Sent: Sunday, November 23, 2014 10:52 PM
To: pgsql-general@postgresql.org
Subject: [GENERAL] Avoiding deadlocks when performing bulk update and delete operations
Hi All,
We have a single table which does not have any foreign key references.
id_A (bigint)
id_B (bigint)
val_1 (varchar)
val_2 (varchar)
The primary key of the table is a composite of id_A and id_B.
Reads and writes of this table are highly concurrent and the table has millions of rows. We have several stored procedures which do mass updates and deletes.

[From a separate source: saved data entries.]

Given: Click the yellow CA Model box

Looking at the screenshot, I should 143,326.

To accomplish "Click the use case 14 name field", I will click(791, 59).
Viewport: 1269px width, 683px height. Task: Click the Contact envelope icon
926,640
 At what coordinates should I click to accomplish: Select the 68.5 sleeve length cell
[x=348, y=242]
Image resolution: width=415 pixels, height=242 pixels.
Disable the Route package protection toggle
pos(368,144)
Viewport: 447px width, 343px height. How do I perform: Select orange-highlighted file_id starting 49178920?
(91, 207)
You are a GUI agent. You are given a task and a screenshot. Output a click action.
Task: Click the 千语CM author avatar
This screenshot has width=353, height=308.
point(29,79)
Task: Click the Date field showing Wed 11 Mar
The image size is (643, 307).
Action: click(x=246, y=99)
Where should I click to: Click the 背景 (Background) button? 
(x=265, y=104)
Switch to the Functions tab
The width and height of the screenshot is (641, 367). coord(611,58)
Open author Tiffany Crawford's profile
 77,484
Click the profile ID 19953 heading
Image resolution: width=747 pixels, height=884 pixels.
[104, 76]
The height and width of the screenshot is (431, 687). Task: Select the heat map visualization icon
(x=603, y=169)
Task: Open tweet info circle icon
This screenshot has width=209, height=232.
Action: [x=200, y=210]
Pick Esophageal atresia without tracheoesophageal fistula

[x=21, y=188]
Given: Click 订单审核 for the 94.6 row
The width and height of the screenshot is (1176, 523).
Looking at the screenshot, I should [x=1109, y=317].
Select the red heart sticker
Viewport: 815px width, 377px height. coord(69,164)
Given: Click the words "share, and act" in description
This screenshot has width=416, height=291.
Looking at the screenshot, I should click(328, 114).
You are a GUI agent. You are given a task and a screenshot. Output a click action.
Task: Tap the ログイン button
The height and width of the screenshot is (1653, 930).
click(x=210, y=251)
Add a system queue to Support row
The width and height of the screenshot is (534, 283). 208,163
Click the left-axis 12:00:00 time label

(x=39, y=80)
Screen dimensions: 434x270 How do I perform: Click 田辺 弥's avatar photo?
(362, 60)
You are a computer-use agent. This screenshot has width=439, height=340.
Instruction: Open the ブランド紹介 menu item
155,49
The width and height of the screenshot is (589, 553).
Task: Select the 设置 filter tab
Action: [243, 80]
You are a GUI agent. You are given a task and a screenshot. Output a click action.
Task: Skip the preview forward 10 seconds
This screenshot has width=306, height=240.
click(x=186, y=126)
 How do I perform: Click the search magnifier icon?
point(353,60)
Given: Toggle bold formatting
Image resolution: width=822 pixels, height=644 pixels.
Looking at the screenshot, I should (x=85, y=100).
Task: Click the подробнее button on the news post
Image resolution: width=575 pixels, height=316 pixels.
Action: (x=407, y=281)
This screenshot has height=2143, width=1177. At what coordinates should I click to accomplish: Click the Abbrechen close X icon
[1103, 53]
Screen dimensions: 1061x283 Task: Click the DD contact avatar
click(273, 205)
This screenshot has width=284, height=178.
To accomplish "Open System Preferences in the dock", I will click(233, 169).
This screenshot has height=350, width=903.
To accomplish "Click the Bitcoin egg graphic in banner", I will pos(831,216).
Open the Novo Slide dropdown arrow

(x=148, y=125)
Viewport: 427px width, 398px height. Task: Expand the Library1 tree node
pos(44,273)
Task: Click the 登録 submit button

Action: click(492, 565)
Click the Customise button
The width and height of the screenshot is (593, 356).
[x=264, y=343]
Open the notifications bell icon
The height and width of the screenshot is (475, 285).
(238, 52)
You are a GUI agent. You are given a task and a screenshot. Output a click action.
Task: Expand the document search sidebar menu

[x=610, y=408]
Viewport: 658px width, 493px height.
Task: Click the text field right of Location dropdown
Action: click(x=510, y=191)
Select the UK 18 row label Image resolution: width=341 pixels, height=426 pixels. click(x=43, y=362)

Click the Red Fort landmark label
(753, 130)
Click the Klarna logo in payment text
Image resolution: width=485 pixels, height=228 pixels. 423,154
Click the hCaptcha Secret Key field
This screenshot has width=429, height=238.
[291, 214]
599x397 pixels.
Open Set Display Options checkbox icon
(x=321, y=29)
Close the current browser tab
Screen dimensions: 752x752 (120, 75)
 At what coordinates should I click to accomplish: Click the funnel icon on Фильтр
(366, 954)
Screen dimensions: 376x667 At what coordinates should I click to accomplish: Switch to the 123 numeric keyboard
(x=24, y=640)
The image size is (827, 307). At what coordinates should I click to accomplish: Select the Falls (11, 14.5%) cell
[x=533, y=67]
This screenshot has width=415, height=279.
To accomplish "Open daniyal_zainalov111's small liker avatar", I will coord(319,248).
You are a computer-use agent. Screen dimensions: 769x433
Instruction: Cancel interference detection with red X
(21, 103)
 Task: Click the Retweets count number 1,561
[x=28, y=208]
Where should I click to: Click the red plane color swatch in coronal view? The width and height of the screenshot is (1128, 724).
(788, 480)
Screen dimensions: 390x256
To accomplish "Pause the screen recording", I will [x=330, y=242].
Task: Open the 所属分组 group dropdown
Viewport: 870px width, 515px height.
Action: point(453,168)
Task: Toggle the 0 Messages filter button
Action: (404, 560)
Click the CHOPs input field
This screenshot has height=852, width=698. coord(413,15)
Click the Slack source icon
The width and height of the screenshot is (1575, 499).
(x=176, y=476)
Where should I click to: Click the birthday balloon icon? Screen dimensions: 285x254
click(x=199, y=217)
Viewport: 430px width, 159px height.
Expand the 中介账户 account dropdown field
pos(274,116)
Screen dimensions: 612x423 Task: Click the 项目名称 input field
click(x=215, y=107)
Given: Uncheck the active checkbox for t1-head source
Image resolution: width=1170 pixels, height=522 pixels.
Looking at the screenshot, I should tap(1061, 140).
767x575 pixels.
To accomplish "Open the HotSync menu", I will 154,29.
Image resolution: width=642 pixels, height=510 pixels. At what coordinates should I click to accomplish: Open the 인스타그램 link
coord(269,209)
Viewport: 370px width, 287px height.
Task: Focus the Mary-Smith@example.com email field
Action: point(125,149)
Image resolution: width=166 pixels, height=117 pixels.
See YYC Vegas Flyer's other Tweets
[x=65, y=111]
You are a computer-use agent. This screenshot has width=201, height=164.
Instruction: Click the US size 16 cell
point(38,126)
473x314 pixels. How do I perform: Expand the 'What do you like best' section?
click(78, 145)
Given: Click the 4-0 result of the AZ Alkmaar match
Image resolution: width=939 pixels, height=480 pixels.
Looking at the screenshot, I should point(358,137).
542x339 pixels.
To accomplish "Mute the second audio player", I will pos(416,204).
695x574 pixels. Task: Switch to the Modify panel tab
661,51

Those stored procedures are being called concurrently mainly by triggers and application code.
The operations usually look like the following where it could match thousands of records to update or delete:
DELETE FROM table_name t
USING (
SELECT id_A, id_B
FROM table_name
WHERE id_A = ANY(array_of_id_A)
AND id_B = ANY(array_of_id_B)
ORDER BY id_A, id_B
FOR UPDATE
) del
WHERE t.id_A = del.id_A
AND t.id_B = del.id_B;
UPDATE table_name t
SET val_1 = 'some value'
, val_2 = 'some value'
FROM (
SELECT id_A, id_B
FROM table_name
WHERE id_A = ANY(array_of_id_A)
AND id_B = ANY(array_of_id_B)
ORDER BY id_A, id_B
FOR UPDATE
) upd
WHERE t.id_A = upd.id_A
AND t.id_B = upd.id_B;
We are experiencing deadlocks and all our attempts to perform operations with locks (row level using SELECT FOR UPDATE as used in the above queries and table level locks) do not seem to solve these deadlock issues. (Note that we cannot in any way use access exclusive locking on this table because of the performance impact)
Is there another way that we could try to solve these deadlock situations? The reference manual says — "The best defense against deadlocks is generally to avoid them by being certain that all applications using a database acquire locks on multiple objects in a consistent order."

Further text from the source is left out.